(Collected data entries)
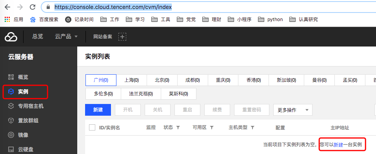Click the plus icon beside 网站备案
Viewport: 376px width, 154px height.
(x=122, y=37)
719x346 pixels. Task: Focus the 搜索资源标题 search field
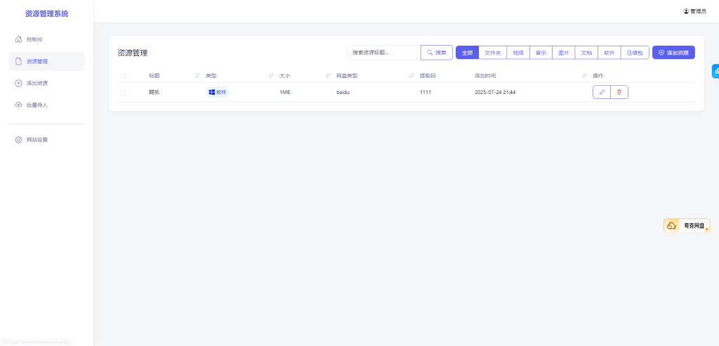click(383, 53)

Exercise
An acceptable answer holds exactly the lines from the one with "719x346 pixels. Task: Focus" through the end of the entries above, both ends kept, and no pictures at all.

Result of this task
719x346 pixels. Task: Focus the 搜索资源标题 search field
click(383, 53)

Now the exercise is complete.